萩生田発言に怒る二階氏
燻り続ける「棚上げ」への導火線
例外はある。往生際が悪いのもいる。会社によっても異なるに違いない。だが、実権を揮(ふる)っていた社長から会長になる、勲章をもらう話が出たら、そろそろ経営の「第一線」からお引き取りいただきたいというサインなのだそうである。
永田町も然(しか)り。「国権の最高機関」の長である「衆院議長」とか「参院議長」に推されたり、自民党で「副総裁」にいかがかとお声が掛かったりすると、「いよいよ潮時か」という気持ちになるらしい。俗に言う「棚上げ」である。保守合同(1955年)後、衆院議長から副総裁に天下ったのは船田中しかいない。「三木降ろし」で返り血を浴びながら、その後、衆院議長になった保利茂は、親しかった元時事通信政治部長を秘書にし「店仕舞いを手伝ってください」と頼んでいる。

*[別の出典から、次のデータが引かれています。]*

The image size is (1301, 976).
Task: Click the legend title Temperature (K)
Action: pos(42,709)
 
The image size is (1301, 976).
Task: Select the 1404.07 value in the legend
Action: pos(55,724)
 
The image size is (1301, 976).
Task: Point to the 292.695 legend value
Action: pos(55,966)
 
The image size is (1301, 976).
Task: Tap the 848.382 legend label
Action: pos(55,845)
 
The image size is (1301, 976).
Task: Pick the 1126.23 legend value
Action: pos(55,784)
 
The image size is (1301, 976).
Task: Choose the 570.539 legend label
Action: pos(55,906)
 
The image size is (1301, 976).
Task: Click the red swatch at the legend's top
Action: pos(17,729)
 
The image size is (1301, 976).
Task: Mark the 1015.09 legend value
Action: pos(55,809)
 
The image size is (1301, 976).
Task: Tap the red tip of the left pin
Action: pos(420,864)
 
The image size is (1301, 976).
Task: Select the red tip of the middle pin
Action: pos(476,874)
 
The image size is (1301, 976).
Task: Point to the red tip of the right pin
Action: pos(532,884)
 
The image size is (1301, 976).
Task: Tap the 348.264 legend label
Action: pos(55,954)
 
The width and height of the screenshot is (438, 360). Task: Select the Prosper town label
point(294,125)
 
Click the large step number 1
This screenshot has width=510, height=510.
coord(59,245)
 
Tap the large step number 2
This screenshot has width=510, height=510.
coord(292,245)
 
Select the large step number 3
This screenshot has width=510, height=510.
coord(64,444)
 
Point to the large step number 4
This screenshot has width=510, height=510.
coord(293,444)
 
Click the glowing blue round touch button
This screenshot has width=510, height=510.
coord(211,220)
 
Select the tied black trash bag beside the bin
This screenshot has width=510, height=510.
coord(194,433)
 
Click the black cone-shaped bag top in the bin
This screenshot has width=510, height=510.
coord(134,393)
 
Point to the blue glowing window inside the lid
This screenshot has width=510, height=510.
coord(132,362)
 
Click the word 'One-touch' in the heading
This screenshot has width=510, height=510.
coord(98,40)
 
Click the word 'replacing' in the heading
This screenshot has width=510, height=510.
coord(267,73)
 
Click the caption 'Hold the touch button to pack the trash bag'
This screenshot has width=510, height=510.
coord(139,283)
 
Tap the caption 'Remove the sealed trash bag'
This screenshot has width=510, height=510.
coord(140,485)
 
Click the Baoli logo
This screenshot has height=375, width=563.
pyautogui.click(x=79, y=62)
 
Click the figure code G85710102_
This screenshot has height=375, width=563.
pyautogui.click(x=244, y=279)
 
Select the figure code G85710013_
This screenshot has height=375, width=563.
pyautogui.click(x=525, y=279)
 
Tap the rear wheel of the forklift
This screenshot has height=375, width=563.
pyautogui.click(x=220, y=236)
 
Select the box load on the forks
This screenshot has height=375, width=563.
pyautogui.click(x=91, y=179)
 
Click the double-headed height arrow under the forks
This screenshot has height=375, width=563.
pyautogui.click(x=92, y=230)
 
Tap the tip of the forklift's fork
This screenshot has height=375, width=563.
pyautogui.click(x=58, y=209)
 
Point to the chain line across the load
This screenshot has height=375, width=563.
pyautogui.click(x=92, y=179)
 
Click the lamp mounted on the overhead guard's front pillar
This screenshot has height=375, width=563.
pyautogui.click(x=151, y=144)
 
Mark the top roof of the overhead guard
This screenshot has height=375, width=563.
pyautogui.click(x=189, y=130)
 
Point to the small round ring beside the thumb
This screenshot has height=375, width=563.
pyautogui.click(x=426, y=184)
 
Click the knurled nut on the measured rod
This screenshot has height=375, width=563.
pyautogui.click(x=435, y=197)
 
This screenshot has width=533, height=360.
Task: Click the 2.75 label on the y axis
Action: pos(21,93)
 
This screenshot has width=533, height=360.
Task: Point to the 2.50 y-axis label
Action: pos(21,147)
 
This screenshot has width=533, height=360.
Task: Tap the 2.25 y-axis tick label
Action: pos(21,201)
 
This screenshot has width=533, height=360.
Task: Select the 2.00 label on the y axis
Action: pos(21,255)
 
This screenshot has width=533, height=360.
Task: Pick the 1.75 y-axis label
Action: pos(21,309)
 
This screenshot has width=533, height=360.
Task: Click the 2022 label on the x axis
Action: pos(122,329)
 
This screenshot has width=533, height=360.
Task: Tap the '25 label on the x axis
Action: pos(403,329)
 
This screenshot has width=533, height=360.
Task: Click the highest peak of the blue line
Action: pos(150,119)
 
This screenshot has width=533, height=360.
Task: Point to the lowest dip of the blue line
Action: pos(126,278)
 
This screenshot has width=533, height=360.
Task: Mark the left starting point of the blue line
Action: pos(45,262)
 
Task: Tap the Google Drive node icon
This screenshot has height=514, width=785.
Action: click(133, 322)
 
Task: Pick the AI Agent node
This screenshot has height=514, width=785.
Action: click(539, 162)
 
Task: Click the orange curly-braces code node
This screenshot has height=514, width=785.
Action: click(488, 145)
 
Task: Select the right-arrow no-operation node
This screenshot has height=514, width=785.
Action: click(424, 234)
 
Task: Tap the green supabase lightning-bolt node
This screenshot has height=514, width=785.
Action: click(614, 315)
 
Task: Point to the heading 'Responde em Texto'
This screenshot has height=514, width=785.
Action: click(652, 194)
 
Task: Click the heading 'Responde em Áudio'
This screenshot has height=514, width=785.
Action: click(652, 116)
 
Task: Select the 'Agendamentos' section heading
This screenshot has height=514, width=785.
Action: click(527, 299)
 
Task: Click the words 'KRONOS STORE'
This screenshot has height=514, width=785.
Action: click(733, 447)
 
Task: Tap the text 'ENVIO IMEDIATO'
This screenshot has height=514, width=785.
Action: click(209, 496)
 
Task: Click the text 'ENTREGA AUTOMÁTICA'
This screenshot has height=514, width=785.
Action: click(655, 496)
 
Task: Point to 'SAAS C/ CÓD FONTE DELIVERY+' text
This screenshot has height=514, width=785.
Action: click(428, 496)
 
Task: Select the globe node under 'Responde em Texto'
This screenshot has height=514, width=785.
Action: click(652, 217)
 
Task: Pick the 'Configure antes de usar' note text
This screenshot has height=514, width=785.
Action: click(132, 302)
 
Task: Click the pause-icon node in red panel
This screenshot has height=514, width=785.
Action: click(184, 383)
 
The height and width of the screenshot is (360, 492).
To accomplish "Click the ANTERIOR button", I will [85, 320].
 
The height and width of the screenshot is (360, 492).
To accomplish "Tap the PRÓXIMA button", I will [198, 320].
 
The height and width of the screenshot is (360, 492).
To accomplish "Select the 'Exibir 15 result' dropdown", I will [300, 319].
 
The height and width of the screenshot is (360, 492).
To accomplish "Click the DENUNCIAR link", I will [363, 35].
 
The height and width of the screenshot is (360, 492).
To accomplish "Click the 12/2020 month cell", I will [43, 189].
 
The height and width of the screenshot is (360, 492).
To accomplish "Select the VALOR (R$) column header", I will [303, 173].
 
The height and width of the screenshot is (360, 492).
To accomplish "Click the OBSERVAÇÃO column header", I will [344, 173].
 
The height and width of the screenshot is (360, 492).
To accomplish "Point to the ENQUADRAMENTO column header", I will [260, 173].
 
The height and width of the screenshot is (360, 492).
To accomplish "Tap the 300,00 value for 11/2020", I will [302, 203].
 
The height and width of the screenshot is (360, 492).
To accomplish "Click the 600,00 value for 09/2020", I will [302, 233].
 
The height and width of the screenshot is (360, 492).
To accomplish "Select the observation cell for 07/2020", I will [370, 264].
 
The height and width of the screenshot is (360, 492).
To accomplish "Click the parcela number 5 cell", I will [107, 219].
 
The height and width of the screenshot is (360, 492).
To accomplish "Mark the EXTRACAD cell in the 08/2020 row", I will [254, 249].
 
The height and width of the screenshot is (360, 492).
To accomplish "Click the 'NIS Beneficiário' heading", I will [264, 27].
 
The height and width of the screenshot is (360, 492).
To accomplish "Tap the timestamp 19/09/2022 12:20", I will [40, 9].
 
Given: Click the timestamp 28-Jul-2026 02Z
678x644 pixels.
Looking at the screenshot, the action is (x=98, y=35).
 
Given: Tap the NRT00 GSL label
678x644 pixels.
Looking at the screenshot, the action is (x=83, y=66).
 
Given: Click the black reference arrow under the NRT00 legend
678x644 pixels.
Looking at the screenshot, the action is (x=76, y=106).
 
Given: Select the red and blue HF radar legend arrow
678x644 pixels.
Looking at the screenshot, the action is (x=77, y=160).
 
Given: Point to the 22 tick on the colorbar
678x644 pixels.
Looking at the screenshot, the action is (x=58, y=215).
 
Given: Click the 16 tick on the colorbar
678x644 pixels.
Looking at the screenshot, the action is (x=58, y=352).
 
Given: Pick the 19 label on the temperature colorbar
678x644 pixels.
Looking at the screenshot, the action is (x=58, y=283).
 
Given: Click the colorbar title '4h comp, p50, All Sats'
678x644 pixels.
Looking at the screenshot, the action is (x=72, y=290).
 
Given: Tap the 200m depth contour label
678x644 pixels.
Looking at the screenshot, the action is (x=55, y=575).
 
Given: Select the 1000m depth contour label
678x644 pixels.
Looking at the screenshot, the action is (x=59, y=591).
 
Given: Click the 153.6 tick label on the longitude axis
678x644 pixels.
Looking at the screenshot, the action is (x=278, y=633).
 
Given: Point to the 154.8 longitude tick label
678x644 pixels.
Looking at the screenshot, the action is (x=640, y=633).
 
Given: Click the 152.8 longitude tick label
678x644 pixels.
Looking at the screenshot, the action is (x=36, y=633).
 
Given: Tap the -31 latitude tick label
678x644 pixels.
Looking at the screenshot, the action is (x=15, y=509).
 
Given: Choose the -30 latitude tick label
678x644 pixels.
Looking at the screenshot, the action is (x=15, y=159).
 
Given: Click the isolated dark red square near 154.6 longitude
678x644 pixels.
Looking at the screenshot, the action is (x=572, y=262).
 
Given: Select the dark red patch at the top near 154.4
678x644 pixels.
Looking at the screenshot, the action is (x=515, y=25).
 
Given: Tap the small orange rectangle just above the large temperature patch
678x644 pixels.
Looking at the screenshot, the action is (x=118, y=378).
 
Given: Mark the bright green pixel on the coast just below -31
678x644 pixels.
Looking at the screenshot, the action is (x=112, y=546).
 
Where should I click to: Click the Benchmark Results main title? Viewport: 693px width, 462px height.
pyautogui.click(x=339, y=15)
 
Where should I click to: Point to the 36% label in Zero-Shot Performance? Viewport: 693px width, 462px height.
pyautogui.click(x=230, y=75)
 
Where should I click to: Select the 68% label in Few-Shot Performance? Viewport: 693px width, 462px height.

7年8カ月の超・長期政権を担った佐藤栄作は、後継を同じ官僚出身で気心の知れた福田赳夫にしたかった。「院政を敷く」という思惑もあったのだろう。難問があった。めきめきと頭角を現してきた福田赳夫のライバル田中角栄の後ろ盾になっている副総裁・川島正次郎の力を削(そ)ぐ必要があった。
宰相・佐藤栄作が切り出す。狐(きつね)と狸(たぬき)の化かし合いである。「そろそろ衆院議長にどうかな」。洒脱(しゃだつ)な江戸っ子・川島正次郎は「道中師」と呼ばれる抜け目のなさを噯気(おくび)にも見せず応じた。「わたしゃ副総裁のままで結構ですよ」。この瞬間、ポスト佐藤は、事実上、「田中角栄」に決まったのである。
時は流れる。「直角内閣」と揶揄(やゆ)された中曽根康弘政権で幹事長、副総裁を務めた二階堂進が血迷ったように宰相へ焔(ほのお)を燃やした。中曽根康弘に憎悪を抱く鈴木善幸や公明・民社党がけしかけた。「二階堂擁立劇」である。
中曽根康弘は刃向かった二階堂進を切り捨て御しやすい竹下登・金丸信という駿馬に乗り換えるチャンスとみた。突如として「二階堂議長」構想が浮上する。議長に棚上げし生臭い世界から追放しようというのである。これが二階堂の怒りに油を注ぎ、田中派の崩壊・竹下登のクーデターに繋(つな)がっていくのである。
この7月に行われた参院選の直後に萩生田光一(自民党幹事長代行)が、憲法改正論議が滞っている事態を打開するために、現職の衆院議長・大島理森の交代論に言及した。「有力な方を議長に置いて、憲法改正シフトを国会が行っていくことは極めて大事だ」と語ったのである。
衆院議長の交代は、慣例で衆院選の後に行われる。それを参院選の直後に持ち出したのだから「筋違いも甚だしい」と非難を浴びたのである。だが、国政の大本である憲法改正を、ろくに議論しないまま放置して良かろうはずがない。憲法改正を是とするか否かを別にしても議長は議論を促す責務がある。議論を尽くした上で国会としてYESかNOかという結論を導き出す。それが筋である。
ロッキード事件で国会が空転した時、時の衆院議長・前尾繁三郎は、参院議長・河野謙三と話し合い「両院議長裁定」を下し、国会を正常化した。与野党が伯仲した福田赳夫政権下で野党が予算案の修正を求めて混乱した時、衆院議長・保利茂はさっさと「予算案の修正」を纏(まと)めた。慌てた宰相が史上初めて予算修正を認めて事なきを得た。保利茂の指示で駆け回った衆院議院運営委員長・金丸信は「議長はオールマイティーなんだよ」と嘯(うそぶ)いた。
萩生田発言には幹事長・二階俊博が烈火の如(ごと)く怒った。この宰相の右腕の発言に、「二階俊博」を政党助成金の配分と選挙の公認権を一手に握る幹事長ポストから外して衆院議長に「棚上げ」するという不穏なにおいを嗅ぎ取ったからだろう。騒ぎは、一応、収まったようにみえるが、実は、大火になる可能性を孕(はら)みながら燻(くすぶ)り続けている。